The other about full-fat ABM is that the cost is correspondingly corpulent. It can eat up resources and money like there’s no tomorrow (and if it falls flat, there may not be). The plus side of this approach is that you can get involved in the sort of out-on-a-limb campaigns that win industry accolades and awards, such as the some of the batshit crazy ideas that GumGum pulled off.
ABM Lite is by far the most common at the moment, carrying many of the rewards of Strategic ABM but at a lower cost. The approach here is to target a clump of similar prospects (in the same industry sector, for example) and create hybrid campaign material with a blend of generic and personalised copy. As a rule of thumb, this usually translates to a 80:20 split – perhaps the case studies and the body copy will relate to the sector in general, with the intro, outro and maybe one further case study being prospect specific.

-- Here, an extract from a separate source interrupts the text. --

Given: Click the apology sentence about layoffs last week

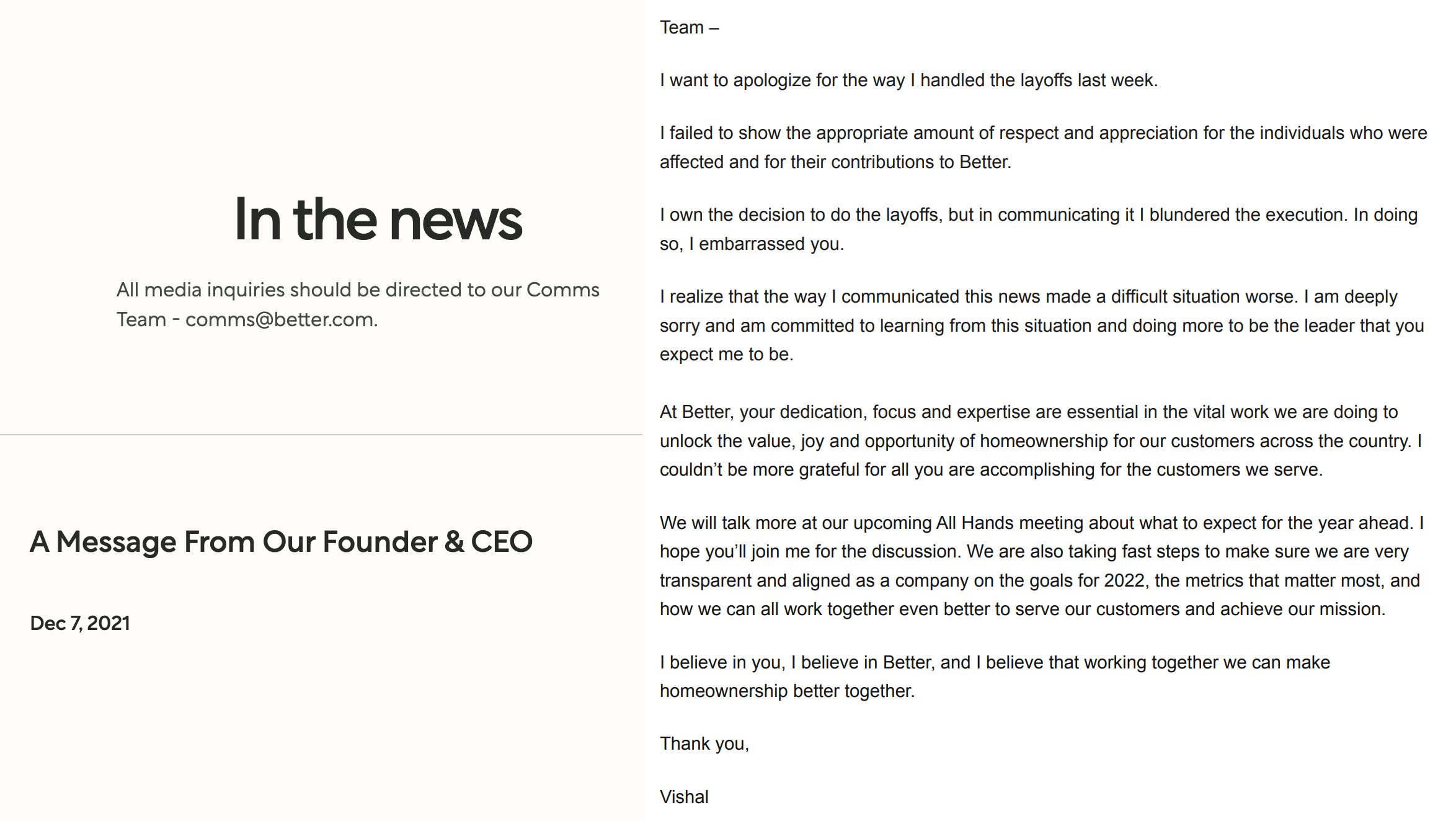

It still means no small amount of research, but most of this will relate to the sector as a whole, and the pay-off can be huge: for the prospect, the resulting brochure / white paper / study can feel highly-personalised. And highly effective: everyone likes to feel special. In fact, according to a recent(ish) ITSMA study (and aren’t they supposed to be some sort of expert on these things?) ABM Lite delivers higher ROI than any other marketing technique, including Strategic ABM.
Programmatic ABM is, as the name suggests, the most technology-led of all three, and also the newest. It’s also the one that as a copywriter, you’re least likely to encounter – for the time being. That’s not always going to be the case though, so it’s worth knowing about.
Essentially, it’s a tool for marketing teams to use ABM philosophies to take the grunt work out of generating and maintaining a growing portfolio of leads. Rather than doing this on an individual basis, they can use analytics and algorithms to let a smaller number of people target the personalisation across a huge number of accounts.
This is more about creating lots of modules that can be assembled by an AI or an actual human rather than writing end-to-end copy. But that copy still needs to be written, so there are opportunities for bolder souls to corner a growing market.
ABM redefined. Yes, already.
What madness is this? Redefining the concept before the end of the article? Well, it turns out that very few businesses are sticking to the dictionary definition(s) of ABM and are instead rolling out their own version. Resources, expense and cold feet can all be factors – even at the Lite level, it’s a far-from-cheap undertaking, and that first campaign can be a doozy.
This is where you come in because if you think about it, you’ve been doing this sort of thing already. Remember that bit about ABM being nothing new? Think about how many times you’ve tweaked your CV and your portfolio to try and win over a big client (Strategic ABM) or created a version that appeal to a few similar clients (ABM Lite).
What’s the big idea?
But make no mistake, whichever flavour of ABM you’re dipping your toes in, your creativity is where it’ll live or die. You’re going to be the one that they look to come up with winning concepts and ideas, and they’re going to carry as much weight as your copy, or more. It’s this that’s going to set you aside from the competition.
Daunting stuff? To a degree. But the chances are, you've already got experience in writing for one or more of the areas that the client is targeting, be it fintech, gaming or hospitality. And if you’ve ever complained that your creativity is always hamstrung by restrictive briefs, ABM can give you the chance to let it soar – or crash and burn. That bit’s up to you.